Demonstrations on Maryland’s Eastern Shore
In the summer of 1962, members of the Black community in Cambridge, Maryland launched Project Eastern Shore, a grassroots organizing effort to spark the empowerment of Black people. It was led by the SNCC-affiliated Cambridge Nonviolent Action Committee (CNAC) and Baltimore’s Civic Interest Group (CIG), also affiliated with SNCC. Two full-time field workers, Baltimore native and Maryland State student Bill Henry, and Swarthmore student and member of the Northern Student Movement, Tom Kennedy, led the effort. They used speakers, mass meetings, workshops, and classes to conduct a voter education drive, aiming to increase Black interest in electoral politics, as well as build Black political power.
Although a third of Cambridge’s residents were Black, there were only three Black police officers. They were forbidden to patrol in white neighborhoods and could not arrest whites. Police brutality was a common occurrence. Segregation, including school segregation, was total.
Organizers recruited students, who even before the summer had been engaging in protests, one resulting in hundreds of arrests. Such efforts helped gain national attention, especially the attention of the larger Civil Rights Movement which tended to focus on the Deep South.
Project Eastern Shore and the later Mississippi’s Freedom Summer both put significant emphasis on voter education drives, but there were differences. Local whites in Cambridge did not react as violently to voter registration as they did in Mississippi. Some white moderates even openly endorsed voter registration, viewing it as better alternative to the direct action protests in the streets and in public facilities like restaurants and lunch counters. Black voter registration also didn’t threaten the white majority in Cambridge, as it did in the Black Belt South. Local newspapers even reluctantly accepted Bill Henry’s leadership because he was an Eastern Shore native.
Although the summer was relatively peaceful, it was not without incident. On July 26, 1962, Gloria Richardson, Henry, Kennedy, Arnold Goldway from CORE’s Brooklyn chapter, and others went to the White Owl Inn to inquire about its employee diversity. The Inn’s owner, Early Hoge informed them that he had not hired a Black woman to work in the restaurant because it was closed. But right after this exchange, and while the group was still there, Hoge welcomed and served a group of white customers. Local police soon arrived and, according to a complaint made by the NAACP, an officer pushed Kennedy across the room.
At the end of the summer, Tom Kennedy and Bill Henry returned to school but not without the hopes of expanding the project the following summer.
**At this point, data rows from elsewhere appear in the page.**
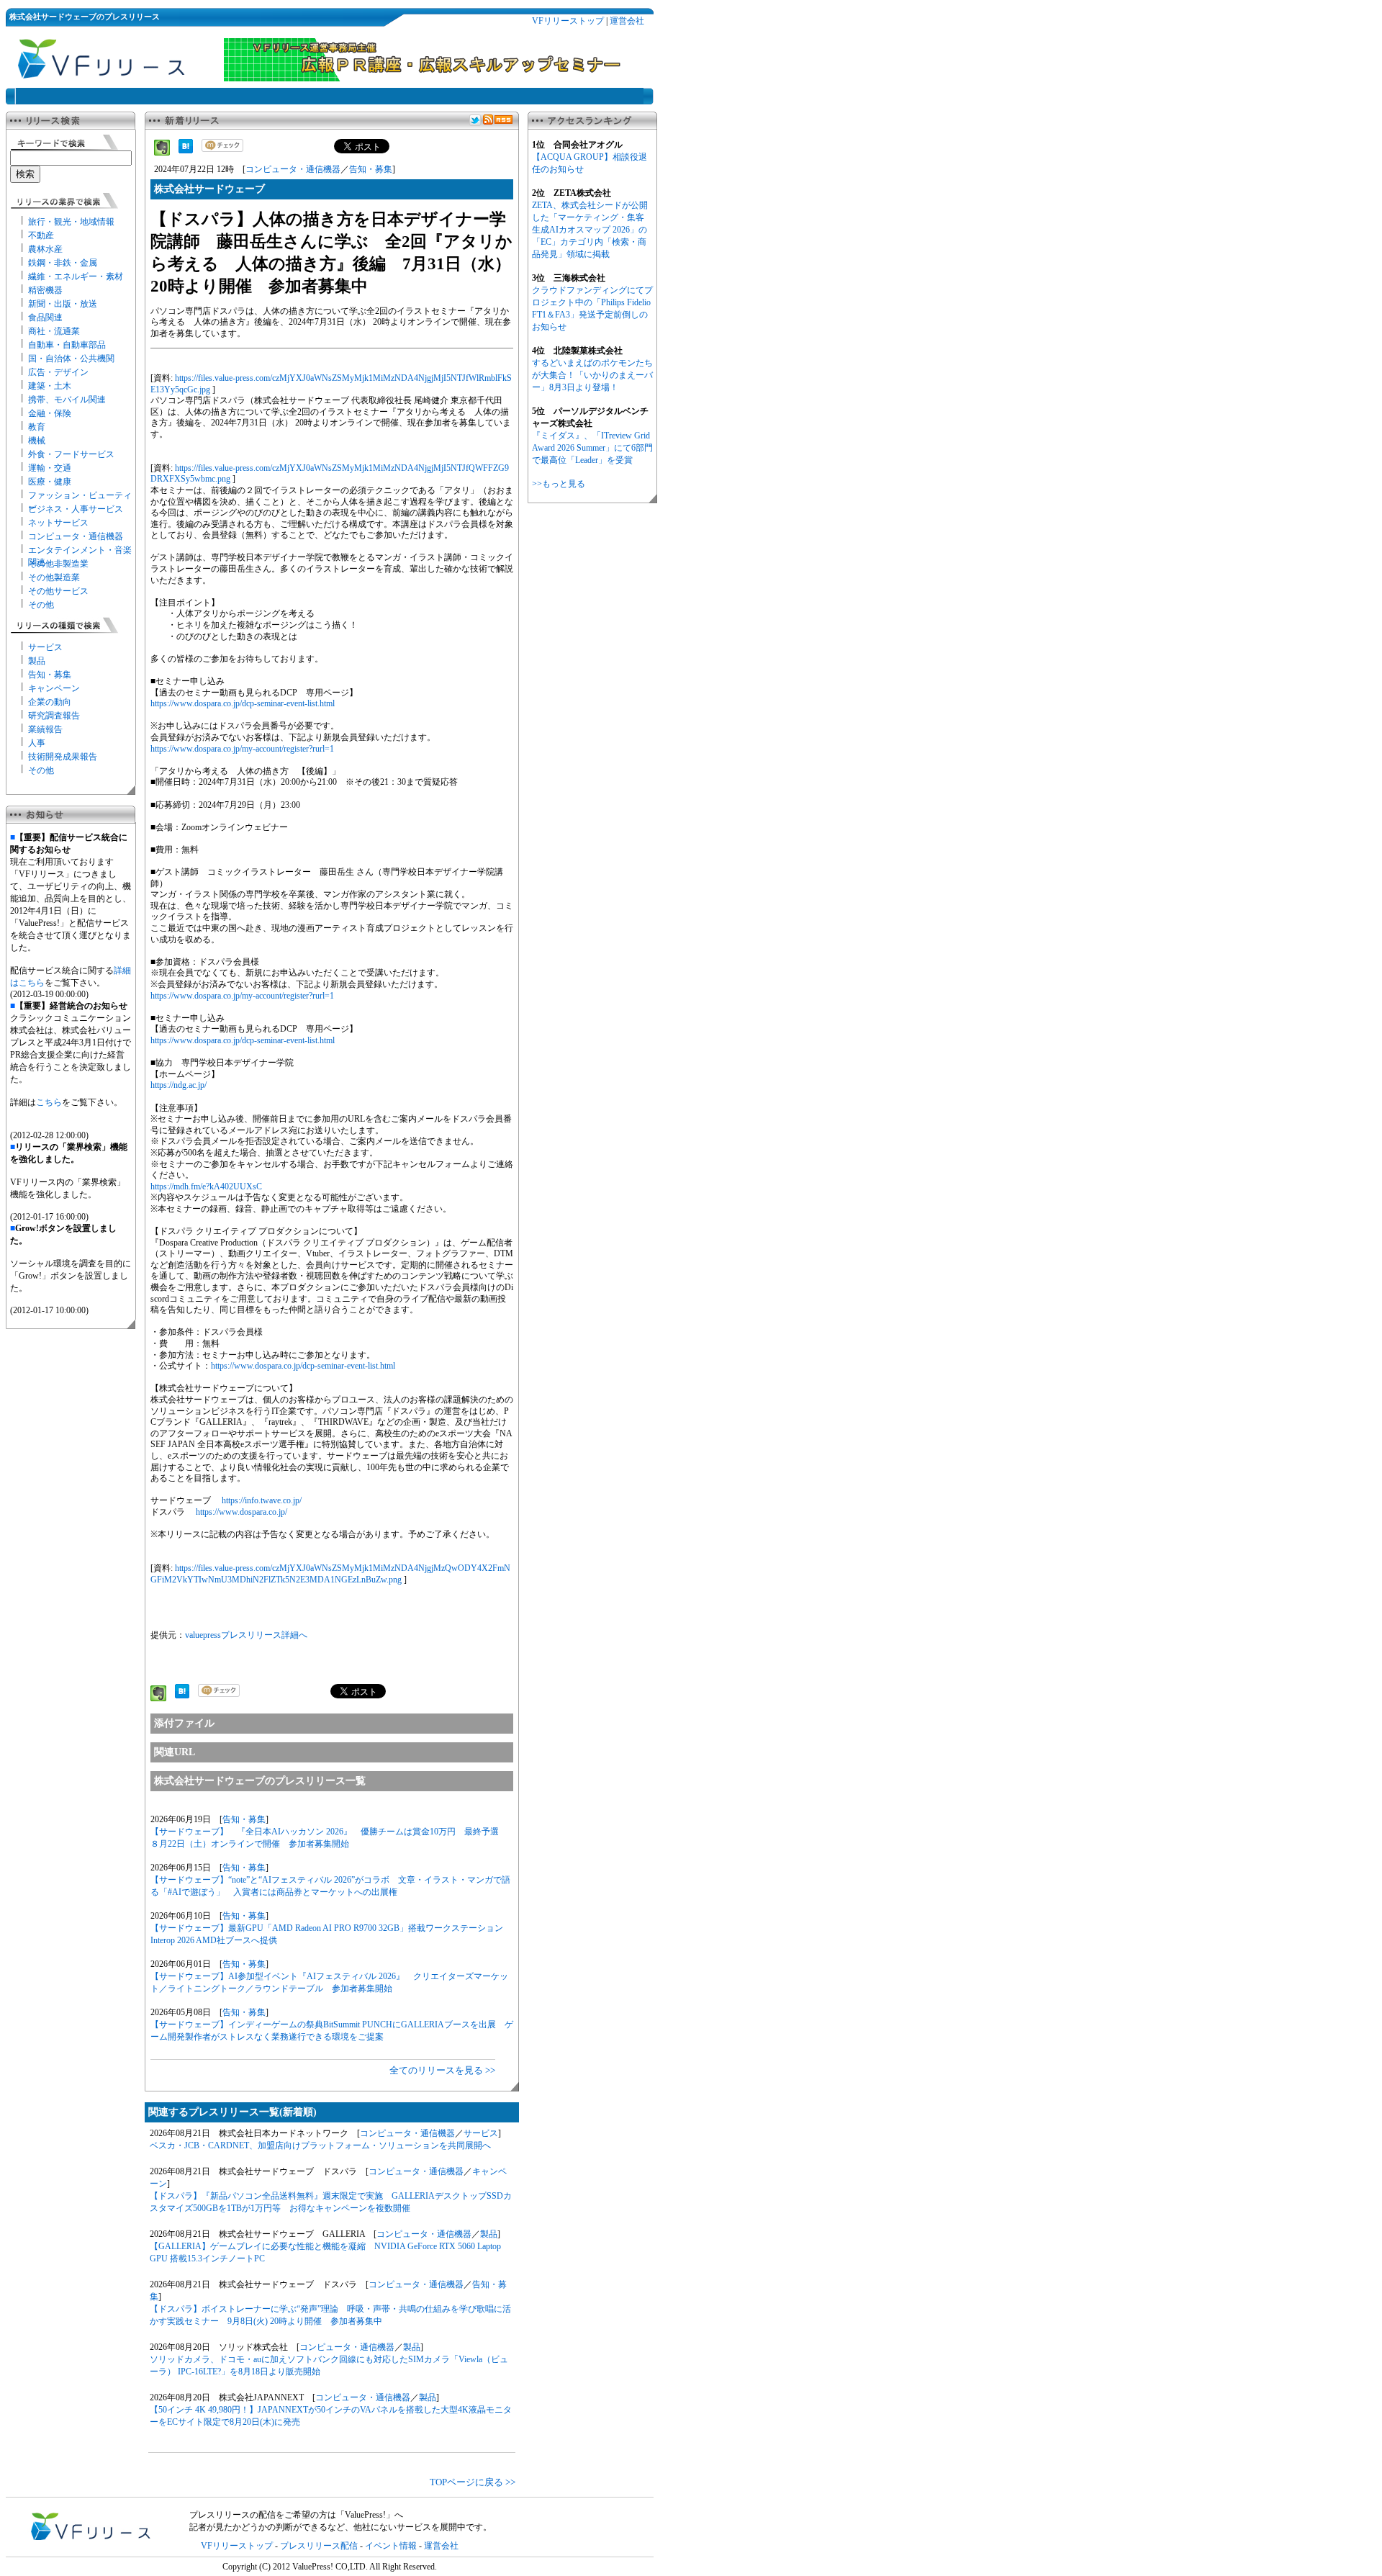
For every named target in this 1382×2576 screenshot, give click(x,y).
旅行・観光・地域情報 (71, 222)
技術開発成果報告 (62, 757)
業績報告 (45, 729)
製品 (36, 661)
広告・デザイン (58, 372)
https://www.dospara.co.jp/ (241, 1512)
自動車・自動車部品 (67, 345)
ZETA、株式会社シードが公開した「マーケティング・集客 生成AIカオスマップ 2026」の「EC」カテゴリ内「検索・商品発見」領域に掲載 (590, 229)
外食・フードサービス (71, 454)
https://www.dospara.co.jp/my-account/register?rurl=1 (242, 749)
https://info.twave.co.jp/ (262, 1500)
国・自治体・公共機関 (71, 358)
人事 (36, 743)
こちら (49, 1102)
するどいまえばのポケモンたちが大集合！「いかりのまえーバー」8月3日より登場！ (592, 375)
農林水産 (45, 249)
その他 (41, 605)
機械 (36, 441)
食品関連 (45, 317)
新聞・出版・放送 (62, 304)
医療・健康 (49, 482)
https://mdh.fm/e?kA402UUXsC (206, 1186)
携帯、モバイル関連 (67, 400)
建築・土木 (49, 386)
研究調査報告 (54, 716)
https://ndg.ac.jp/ (178, 1085)
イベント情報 (391, 2546)
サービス (45, 647)
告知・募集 (49, 675)
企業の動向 (49, 702)
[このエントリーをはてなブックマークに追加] (186, 150)
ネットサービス (58, 523)
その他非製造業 (58, 564)
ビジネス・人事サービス (75, 509)
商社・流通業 (54, 331)
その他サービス (58, 591)
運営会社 (627, 21)
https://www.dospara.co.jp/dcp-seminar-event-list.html (242, 703)
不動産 (41, 235)
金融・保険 (49, 413)
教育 (36, 427)
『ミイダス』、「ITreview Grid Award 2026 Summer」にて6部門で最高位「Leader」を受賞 (592, 448)
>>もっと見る (558, 484)
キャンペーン (54, 688)
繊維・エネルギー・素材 (75, 276)
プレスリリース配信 (319, 2546)
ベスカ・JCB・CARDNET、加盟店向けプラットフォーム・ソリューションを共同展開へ (320, 2145)
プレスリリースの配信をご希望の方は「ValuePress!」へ (296, 2515)
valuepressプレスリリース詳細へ (246, 1635)
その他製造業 (54, 577)
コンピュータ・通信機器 (75, 536)
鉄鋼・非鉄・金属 (62, 263)
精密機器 (45, 290)
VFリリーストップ (568, 21)
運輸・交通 (49, 468)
Meanwhile, students from Howard University’s Nonviolent Action Group (NAG) and the Northern Student Movement in partnership with Gloria Richardson and other local leaders, worked hard to create a force for local action. Henry and Kennedy authored a proposal to be submitted to SNCC’s headquarters that called for fifteen new volunteers, both Black and white, who would be responsible for conducting student tutorials and adult education, especially on “Negro History” and “Negro Culture.” Before the project could return for a second year, however, local Black leadership decided to change tactical direction, accelerating direct action as its major form of protest.
Peter B. Levy, Civil War on Race Street: The Civil Rights Movement in Cambridge, Maryland (Gainesville: University of Florida Press, 2003).
Interview with Reggie Robinson by Charlie Cobb, November 5, 2014, Brown University.